After the problems at Ponta Sahib and Dewas, the USFDA is said to have issued an import alert on Ranbaxy Laboratories (Ranbaxy)' Mohali unit. The Mohali plant, being a new one, wasn't manufacturing full scale, but most of the company's new drugs were being slated to be manufactured at this plant. The company was earlier issued Form 483 for Mohali in 2012. This means there were certain manufacturing practices which the USFDA had already pointed out before to the company and the company had time to comply with the problems the USFDA had bought up, which it however failed to rectify.
Implication of possible import alert for the Mohali facility
Since Ranbaxy could not comply with the issues raised in Form 483, the same have now converted into an import alert. While the Ponta Sahib and Dewas units are out of trouble with the USFDA decree, the Mohali plant is crucial for the company's future growth, as in the last three years the company has made filings from Ohm and Mohali. According to the company, the filings from Ohm and Mohali total to around US$6bn of brand value at present and these new facilities were expected to contribute more than 75% to the business even after Dewas and Ponta Sahib get cleared from issues five years down the line.
Road cleared for Ponta Sahib and Dewas facilities but timelines uncertain
Post the USFDA's adverse action in early CY2009 (AIP invoked on Ponta Sahib facility and import alert issued for Dewas facility), Ranbaxy's US sales had been impacted but for first-to-file (FTF) products. Ranbaxy has signed a consent decree with the USFDA regarding the ongoing Current Good Manufacturing Practices (CGMP) issues. We note that the consent decree lays out a plan of action as agreed by the two parties to resolve the outstanding issues. However, the timeline regarding the resolution is still unclear.
As per Ranbaxy's Management, the company has taken corrective actions, as per suggestions by a consultant, and has been working closely with the USFDA to resolve issues. Ranbaxy settled a US suit by pleading guilty to felony charges relating to manufacture and distribution of certain adulterated drugs made at two of its Indian manufacturing units. The US subsidiary of Ranbaxy agreed to pay a penalty of US$500mn, which is the largest settlement with a generic medicine maker till date. With this settlement, the long lawsuit is now over for the company but the timeline for the final approval and subsequent export of products from these facilities is not yet certain.

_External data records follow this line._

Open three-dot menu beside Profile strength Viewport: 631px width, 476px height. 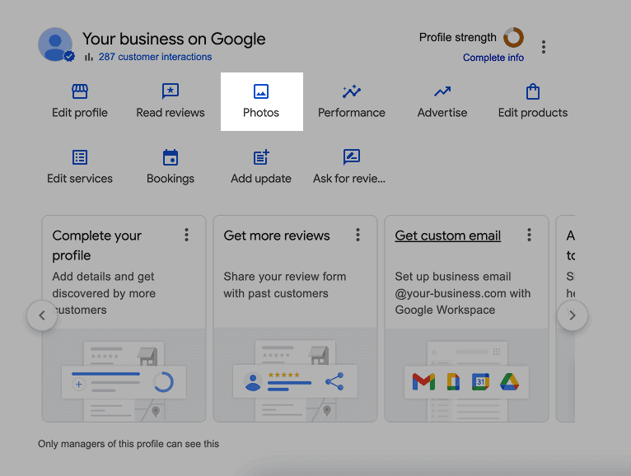544,47
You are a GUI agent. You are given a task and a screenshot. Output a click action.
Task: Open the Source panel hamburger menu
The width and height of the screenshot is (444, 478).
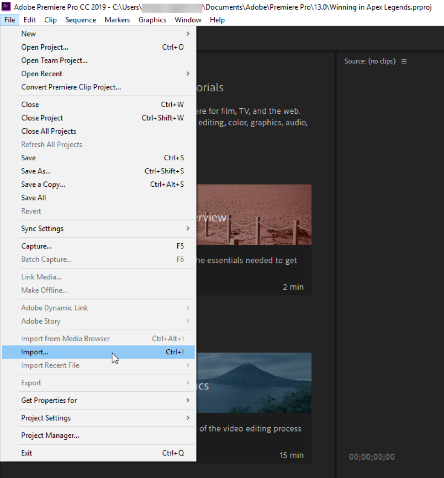tap(404, 61)
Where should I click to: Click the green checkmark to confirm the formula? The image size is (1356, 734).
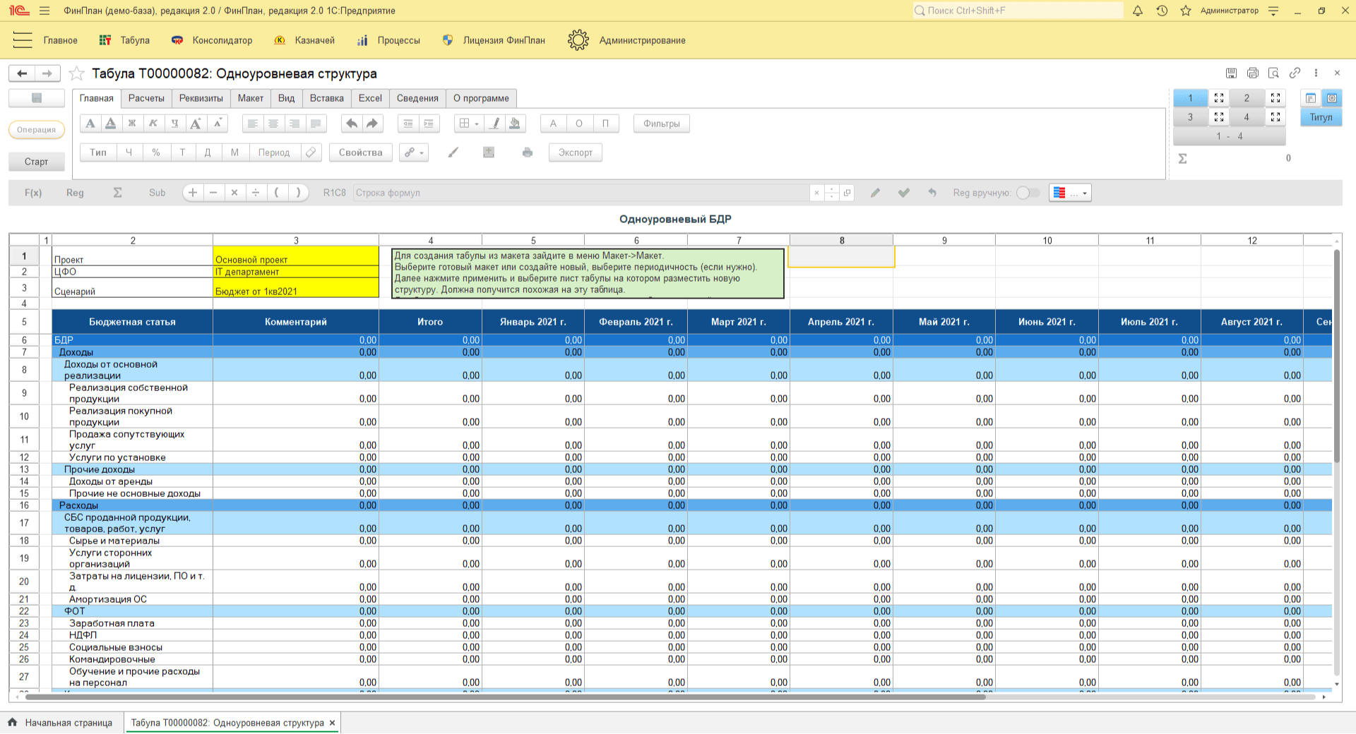click(903, 193)
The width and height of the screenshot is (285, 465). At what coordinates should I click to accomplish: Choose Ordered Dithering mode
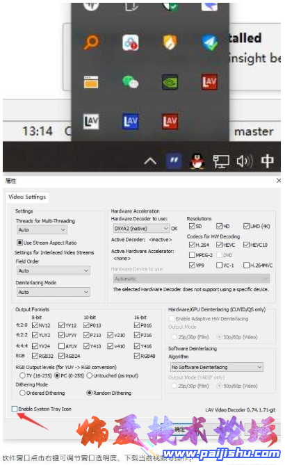click(22, 393)
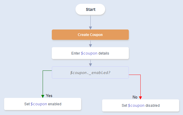Select connector line below the Start node
Image resolution: width=183 pixels, height=115 pixels.
[90, 21]
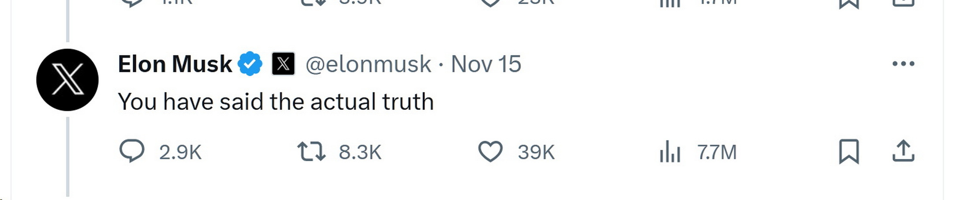Click the 7.7M views count

pos(717,152)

Outlook and valuation: Given that sometimes import alters take longer to resolve, as seen in the case of Ranbaxy (came in in 2008 and still unresolved), they could be a huge setback for Ranbaxy as it now has only Ohm Labs to service its US business. We await more clarity from the Management on the exact impact of the development on the financials of the company, especially on the OPM. On the sales front, it is unlikely to have a major impact as the Mohali facility is fairly new (has been approved in October 2011) and has been supplying to the US only since 1QCY2012. Hence we are not changing our estimates on the stock as of now.
However, given the likely impact the development can have on the future growth of the company and the adverse impact on profitability (unless the issue is resolved soon), the stock will trade at a huge discount to its peers. Hence we reduce our, rating to Neutral on the stock.